Roads are still bad to cycle on, and sometimes they are not only bad – but disastrous! Just try for yourself to ride 100 km on loose gravel mixed with sand and rocks the size of your fist. If you manage – do the same thing the next day, and the next, and the next - for a few months…
Fresh water has so far not been any problem. Clear cool water comes down from the mountains and there are no human activities here that can pollute it for us. We mix it with sports drink powder containing minerals and other stuff our body needs, and we all feel absolutely fine. No (major) problems so far.
In this area we are told there are many bears, but so far we have not seen any. We keep asking locals how to react if we stumble across one, and we get many good advices. The most bizarre advise was given to us by some loggers we met. They said: “- If you encounter a bear, just bend down, shit in your hand and throw it on him.. He does not like that..!” Well, well. Pulling down our trousers is not the first thing that springs to mind in a situation like that.
We arrived what we thought was a small village looking at the map, but it turns out more than 6.000 people live here. (But there was not one single hostel or place to sleep for us.) The last huge Sovjet building project, the Bam railway, goes through this area and the railway station was massive and impressive. We tried to visit the café in the building, but was stopped by a brisk woman in a white doctors dress. She announced this was for railroad personnel – only! She turned out to actually being a doctor, hired by the railroad, and we asked if she could take a look at Oyvinds’ dog-bite – but no, she was a heart specialist and did not do that kind of work. Well, we said – then you can take a look at Thor. He has recently had heart surgery..? And she took him in, examined him and told him he would live to be a 100 years old. And regarding a place to sleep for the night, she solved it by simply saying: “- You boys can sleep in my place tonight”. We just love Siberia and the generous people here..
…………………………………………. After 5 days of intensive shopping and preparing in Irkutsk, on July 8 we could finally climb on the bikes and start our adventure.
We had bought ourselves an (not so very) old car, a 4x4 UAZ same as they use in the army, made a huge metal box for camping equipment that was welded on to the roof, filled the gasstank with 200 litres of Propane gas, filled the two gasoline tanks with petrol, packed everything we might need for the next three months – and we were off…
Our course is along the west side of the Baikal sea, through charming and picturesque Buriat villages and with a long mountain ridge on our right hand side. In a small village one evening our translator Oyvind was attacked by a dog, and bitten rather deep in the leg. The local “doctor” was not sober enough to use needle and tread, so we settled for a couple of shots of Vodka instead. He is now doing better.
People are very friendly and generous to us. Where there is no official places to sleep, people invite us to their homes to sleep over. But we also camp out in the free, and sometimes we find an abandoned house to sleep in.

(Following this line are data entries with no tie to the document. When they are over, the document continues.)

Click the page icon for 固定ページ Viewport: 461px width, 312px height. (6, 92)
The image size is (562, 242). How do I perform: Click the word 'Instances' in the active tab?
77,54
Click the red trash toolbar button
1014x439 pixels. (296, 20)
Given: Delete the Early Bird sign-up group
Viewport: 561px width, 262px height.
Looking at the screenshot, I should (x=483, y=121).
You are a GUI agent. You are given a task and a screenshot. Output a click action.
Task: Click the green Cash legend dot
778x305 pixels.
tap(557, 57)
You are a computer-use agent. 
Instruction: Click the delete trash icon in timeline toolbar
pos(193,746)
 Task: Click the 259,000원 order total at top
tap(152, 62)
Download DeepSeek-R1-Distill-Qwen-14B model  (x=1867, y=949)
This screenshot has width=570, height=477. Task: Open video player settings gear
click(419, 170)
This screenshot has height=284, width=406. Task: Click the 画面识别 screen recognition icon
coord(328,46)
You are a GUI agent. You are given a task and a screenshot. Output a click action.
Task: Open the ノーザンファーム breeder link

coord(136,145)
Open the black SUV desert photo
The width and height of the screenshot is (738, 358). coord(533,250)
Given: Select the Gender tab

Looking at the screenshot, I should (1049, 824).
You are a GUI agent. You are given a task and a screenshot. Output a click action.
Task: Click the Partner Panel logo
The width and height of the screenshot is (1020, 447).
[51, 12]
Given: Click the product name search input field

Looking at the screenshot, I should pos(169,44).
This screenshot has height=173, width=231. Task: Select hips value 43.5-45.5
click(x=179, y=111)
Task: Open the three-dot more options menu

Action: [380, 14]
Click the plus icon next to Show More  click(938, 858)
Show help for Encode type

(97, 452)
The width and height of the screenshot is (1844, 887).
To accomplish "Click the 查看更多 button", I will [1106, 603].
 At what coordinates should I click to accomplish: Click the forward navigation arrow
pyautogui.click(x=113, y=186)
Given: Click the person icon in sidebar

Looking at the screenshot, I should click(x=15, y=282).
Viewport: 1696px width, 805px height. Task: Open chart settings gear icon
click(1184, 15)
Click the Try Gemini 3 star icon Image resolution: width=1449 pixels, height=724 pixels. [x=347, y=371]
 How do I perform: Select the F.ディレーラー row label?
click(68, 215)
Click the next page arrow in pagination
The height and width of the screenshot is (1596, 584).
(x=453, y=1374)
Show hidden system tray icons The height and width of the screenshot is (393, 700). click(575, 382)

The roads were supposed to be of good quality, at least for the first 500 kilometres, but that was just wishful thinking. The surface is very rough gravel and is a real challenge to master on a bicycle. Also there are more (and higher!) mountains than we expected, so the first week has been a tough one. It did not help with a lot of rain either. We are really tired now…
Mosquitoes..!! Millions of them. With a special urge for Norwegian blood. It is a real nuisance to us, and camping in the free gives them an opportunity to really dig inn to our veins. We have to drink a lot to keep up the liquid balance.